BACKGROUND: HIV prevalence among men having sex with men (MSM) in Kenya is 18.2%. Despite scale-up of HIV testing services, many MSM remain unaware of their HIV status and thus do not benefit from accessing HIV treatment or prevention services. HIV self-testing (HIVST) may help address this gap. However, evidence is limited on how, when, and in what contexts the delivery of HIVST to MSM could increase awareness of HIV status and lead to early linkage to HIV treatment and prevention. METHODS: The study will be embedded within existing MSM-focused community-based HIV prevention and treatment programmes in 3 counties in Kenya (Kisumu, Mombasa, Kiambu). The study is designed to assess three HIV testing outcomes among MSM, namely a) coverage b) frequency of testing and c) early uptake of testing. The study will adopt a mixed methods programme science approach to the implementation and evaluation of HIVST strategies via: (i) a baseline and endline bio-behavioural survey with 1400 MSM; (ii) a socio-sexual network study with 351 MSM; (iii) a longitudinal qualitative cohort study with 72 MSM; (iv) routine programme monitoring in three sites; (v) a programme-specific costing exercise; and (vi) mathematical modelling. This protocol evaluates the impact of community-based implementation of HIV self-testing delivery strategies among MSM in Kenya on reducing the undiagnosed MSM population, and time for linkage to prevention, treatment and care following HIV self-testing. Baseline data collection started in April 2019 and the endline data collection will start in July 2020. DISCUSSION: This study is one of the first programme science studies in Sub-Saharan Africa exploring the effectiveness of integrating HIVST interventions within already existing HIV prevention and treatment programmes for MSM in Kenya at scale. Findings from this study will inform national best approaches to scale up HIVST among MSM in Kenya.
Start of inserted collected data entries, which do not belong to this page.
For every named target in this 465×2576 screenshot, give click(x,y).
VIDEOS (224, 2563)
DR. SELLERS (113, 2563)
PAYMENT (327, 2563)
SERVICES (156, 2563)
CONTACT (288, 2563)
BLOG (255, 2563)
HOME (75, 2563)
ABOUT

背景:肯尼亚男男性行为者(MSM)中的艾滋病毒流行率为 18.2%。尽管艾滋病毒检测服务有所扩大,但许多 MSM 仍然不知道自己的艾滋病毒状况,因此无法受益于获得艾滋病毒治疗或预防服务。艾滋病毒自我检测(HIVST)可能有助于解决这一差距。然而,关于如何、何时以及在何种情况下向 MSM 提供 HIVST 可以提高对艾滋病毒状况的认识,并导致及早与艾滋病毒治疗和预防相联系,证据有限。
方法:该研究将嵌入肯尼亚三个县(基苏木、蒙巴萨、基安布)现有的 MSM 为重点的社区为基础的艾滋病毒预防和治疗方案中。该研究旨在评估 MSM 中的三种艾滋病毒检测结果,即 a)覆盖范围 b)检测频率和 c)及早接受检测。该研究将采用混合方法方案科学方法,通过以下方式实施和评估 HIVST 策略:(i)对 1400 名 MSM 进行基线和期末生物行为调查;(ii)对 351 名 MSM 进行社会性行为网络研究;(iii)对 72 名 MSM 进行纵向定性队列研究;(iv)在三个地点进行常规方案监测;(v)进行特定方案的成本效益分析;以及(vi)数学建模。本方案评估在肯尼亚 MSM 中实施基于社区的 HIV 自我检测交付策略对减少未确诊 MSM 人群的影响,以及从 HIV 自我检测到预防、治疗和护理的联系时间。基线数据收集始于 2019 年 4 月,期末数据收集将于 2020 年 7 月开始。
讨论:这是撒哈拉以南非洲首例方案科学研究之一,探索在肯尼亚大规模实施将 HIVST 干预措施纳入已经存在的艾滋病毒预防和治疗方案中对 MSM 的有效性。本研究的结果将为肯尼亚扩大 MSM 中 HIVST 的最佳方法提供信息。